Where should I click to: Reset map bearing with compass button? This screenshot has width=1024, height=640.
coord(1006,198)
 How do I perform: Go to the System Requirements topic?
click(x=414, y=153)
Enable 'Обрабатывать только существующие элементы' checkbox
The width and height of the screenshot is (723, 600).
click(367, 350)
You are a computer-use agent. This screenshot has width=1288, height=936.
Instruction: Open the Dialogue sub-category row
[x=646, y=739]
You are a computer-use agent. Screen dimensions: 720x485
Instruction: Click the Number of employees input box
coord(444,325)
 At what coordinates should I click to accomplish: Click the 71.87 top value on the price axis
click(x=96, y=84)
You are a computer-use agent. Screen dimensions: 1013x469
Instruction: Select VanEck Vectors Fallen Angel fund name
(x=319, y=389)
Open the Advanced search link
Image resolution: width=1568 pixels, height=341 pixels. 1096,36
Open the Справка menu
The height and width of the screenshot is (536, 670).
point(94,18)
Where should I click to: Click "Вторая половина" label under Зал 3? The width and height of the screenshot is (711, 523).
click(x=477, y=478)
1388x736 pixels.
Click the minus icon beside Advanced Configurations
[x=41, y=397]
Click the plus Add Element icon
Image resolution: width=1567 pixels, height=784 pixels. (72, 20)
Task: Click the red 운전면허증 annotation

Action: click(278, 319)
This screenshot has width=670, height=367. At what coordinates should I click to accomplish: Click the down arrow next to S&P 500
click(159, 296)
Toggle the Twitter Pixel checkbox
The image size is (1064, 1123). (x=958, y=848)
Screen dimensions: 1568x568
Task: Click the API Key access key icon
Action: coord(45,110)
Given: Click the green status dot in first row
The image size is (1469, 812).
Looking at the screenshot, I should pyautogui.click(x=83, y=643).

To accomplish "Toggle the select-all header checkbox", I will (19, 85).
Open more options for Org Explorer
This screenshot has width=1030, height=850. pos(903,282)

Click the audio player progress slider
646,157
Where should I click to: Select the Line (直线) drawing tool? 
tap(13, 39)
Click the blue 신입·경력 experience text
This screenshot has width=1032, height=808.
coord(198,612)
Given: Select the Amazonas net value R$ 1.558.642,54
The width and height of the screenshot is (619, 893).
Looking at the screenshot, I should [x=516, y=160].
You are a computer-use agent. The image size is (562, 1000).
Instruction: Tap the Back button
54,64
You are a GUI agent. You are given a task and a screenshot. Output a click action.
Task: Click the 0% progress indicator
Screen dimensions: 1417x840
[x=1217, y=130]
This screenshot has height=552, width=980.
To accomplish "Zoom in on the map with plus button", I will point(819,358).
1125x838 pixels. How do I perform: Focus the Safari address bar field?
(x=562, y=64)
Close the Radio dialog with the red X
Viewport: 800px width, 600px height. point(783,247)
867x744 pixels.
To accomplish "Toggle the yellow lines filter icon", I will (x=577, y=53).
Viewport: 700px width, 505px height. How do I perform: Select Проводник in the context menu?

########

Your task is to gather all lines from the entries above that hold the word "menu".

Open the Справка menu
Viewport: 700px width, 505px height. How do I perform: Select Проводник in the context menu?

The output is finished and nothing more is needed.